====== Exercise materials

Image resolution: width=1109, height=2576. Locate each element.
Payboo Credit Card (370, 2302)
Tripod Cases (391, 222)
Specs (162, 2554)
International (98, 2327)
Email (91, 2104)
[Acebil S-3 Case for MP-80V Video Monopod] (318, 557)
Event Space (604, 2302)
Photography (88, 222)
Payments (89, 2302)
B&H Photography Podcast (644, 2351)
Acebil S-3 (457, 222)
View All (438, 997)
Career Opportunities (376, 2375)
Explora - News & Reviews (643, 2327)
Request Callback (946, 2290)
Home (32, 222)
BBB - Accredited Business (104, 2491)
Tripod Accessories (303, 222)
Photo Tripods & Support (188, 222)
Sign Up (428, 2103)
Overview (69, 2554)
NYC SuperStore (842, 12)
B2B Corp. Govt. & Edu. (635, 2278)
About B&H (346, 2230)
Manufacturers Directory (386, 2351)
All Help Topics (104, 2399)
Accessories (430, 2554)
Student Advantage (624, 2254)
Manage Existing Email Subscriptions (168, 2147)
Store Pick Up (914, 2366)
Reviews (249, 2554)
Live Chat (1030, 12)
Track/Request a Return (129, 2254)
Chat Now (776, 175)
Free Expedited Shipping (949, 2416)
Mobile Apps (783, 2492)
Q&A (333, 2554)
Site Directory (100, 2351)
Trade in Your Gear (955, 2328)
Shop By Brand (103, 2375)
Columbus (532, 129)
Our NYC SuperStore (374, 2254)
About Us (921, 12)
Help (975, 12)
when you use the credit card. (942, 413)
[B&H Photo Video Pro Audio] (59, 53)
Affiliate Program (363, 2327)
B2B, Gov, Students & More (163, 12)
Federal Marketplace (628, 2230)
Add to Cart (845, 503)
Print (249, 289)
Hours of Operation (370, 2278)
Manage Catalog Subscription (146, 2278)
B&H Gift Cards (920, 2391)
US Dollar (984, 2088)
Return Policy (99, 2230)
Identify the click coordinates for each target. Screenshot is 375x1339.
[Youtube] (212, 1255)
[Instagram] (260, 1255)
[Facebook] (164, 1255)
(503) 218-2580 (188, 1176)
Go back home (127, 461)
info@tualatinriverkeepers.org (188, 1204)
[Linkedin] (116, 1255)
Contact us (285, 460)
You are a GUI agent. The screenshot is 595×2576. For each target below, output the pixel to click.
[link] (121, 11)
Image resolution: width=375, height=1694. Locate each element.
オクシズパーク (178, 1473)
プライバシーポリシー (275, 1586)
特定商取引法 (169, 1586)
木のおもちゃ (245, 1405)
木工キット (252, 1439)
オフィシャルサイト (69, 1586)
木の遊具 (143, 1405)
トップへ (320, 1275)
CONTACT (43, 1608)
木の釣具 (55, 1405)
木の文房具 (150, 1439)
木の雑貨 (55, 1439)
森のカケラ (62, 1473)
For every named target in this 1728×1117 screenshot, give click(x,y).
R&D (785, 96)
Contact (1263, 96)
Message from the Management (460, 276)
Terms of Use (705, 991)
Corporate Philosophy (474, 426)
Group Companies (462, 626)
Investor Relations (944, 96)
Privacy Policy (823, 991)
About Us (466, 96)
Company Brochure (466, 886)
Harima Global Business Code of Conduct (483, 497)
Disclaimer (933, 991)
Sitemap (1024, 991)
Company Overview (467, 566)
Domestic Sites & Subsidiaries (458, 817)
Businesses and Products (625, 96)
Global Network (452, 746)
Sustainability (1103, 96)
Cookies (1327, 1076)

============

Task goal: Determine the number of lines in the entries that contain the word "Locate". Give that number and nothing more.

Solved problem: 2